Yosef Erwin Rahmat, warga adat yang berdiri di garis depan menolak proyek itu mengapresiasi kehadiran film itu yang mengangkat masalah-masalah pembangunan yang selama ini dihadapi warga Flores, termasuk dalam proyek geothermal Wae Sano.
“Pertanyaan utamanya adalah untuk apa dan untuk siapa sebenarnya pembangunan geothermal Wae Sano ini? Apakah untuk warga atau untuk kepentingan bisnis orang-orang kaya di Labuan Bajo dan tempat lain?” katanya
Sementara di Baku Peduli Center, para pelaku wisata, aktivis dan pemuda berbaur menyaksikan film ini.

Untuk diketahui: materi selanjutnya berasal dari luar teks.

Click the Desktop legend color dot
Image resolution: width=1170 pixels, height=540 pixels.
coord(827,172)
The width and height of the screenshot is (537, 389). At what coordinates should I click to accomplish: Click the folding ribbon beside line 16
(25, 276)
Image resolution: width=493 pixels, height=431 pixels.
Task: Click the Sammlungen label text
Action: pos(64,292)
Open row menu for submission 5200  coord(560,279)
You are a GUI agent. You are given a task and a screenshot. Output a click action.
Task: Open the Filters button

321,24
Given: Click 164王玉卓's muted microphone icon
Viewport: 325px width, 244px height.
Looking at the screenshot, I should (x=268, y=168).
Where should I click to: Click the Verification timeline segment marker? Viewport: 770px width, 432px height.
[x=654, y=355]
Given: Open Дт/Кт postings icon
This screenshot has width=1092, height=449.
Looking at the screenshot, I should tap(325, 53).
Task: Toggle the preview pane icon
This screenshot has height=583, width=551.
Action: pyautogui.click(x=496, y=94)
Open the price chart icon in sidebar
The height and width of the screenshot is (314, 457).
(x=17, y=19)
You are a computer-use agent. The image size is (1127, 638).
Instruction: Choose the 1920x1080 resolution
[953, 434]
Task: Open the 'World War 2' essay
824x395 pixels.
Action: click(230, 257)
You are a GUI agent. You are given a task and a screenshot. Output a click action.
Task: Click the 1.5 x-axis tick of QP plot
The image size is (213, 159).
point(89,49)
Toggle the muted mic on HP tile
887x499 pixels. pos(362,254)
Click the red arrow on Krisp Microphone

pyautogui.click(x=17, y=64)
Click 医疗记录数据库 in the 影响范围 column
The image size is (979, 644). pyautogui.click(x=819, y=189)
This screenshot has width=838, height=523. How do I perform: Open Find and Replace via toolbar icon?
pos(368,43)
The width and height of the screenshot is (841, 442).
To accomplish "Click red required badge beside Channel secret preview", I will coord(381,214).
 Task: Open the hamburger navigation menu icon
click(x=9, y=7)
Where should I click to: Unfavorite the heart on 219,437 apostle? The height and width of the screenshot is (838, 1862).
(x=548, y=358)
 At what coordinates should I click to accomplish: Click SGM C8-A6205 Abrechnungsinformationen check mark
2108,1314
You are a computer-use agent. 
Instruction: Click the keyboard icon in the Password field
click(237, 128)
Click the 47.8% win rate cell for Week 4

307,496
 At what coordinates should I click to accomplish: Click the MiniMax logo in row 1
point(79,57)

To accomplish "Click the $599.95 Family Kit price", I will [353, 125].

Hendrikus Rani Siga, Kepala Balai Taman Nasional Komodo, lembaga di bawah Kementerian Lingkungan Hidup, ikut hadir dan memberikan komentar di akhir pemutatan film selama dua jam itu.
Ia mengakui bahwa perjalanan panjang pengelolaan Taman Nasional Komodo memunculkan “hiruk pikuk” dalam tayangan Dragon for Sale.
“Hiruk pikuk tersebut dikritisi oleh teman-teman yang mempunyai kepedulian terhadap sisi lain dari pembangunan pariwisata,” ungkapnya.
Ia mengatakan, “ini hal yang positif, bahwa harus ada pemikiran-pemikiran alternatif dalam sebuah proses pembangunan.”
Sikap kritis dalam film tersebut menjadi penting, demikian Hendrikus, karena mereka sebagai pengelola Taman Nasinla Komodo tidak dapat menilai diri sendiri, tetapi membutuhkan pihak lain.
Produser film ini masih terus membuka peluang kepada berbagai komunitas di seluruh Indonesia yang berminat melakukan acara nonton bersama, dalam apa yang mereka sebut “Bioskop Warga.”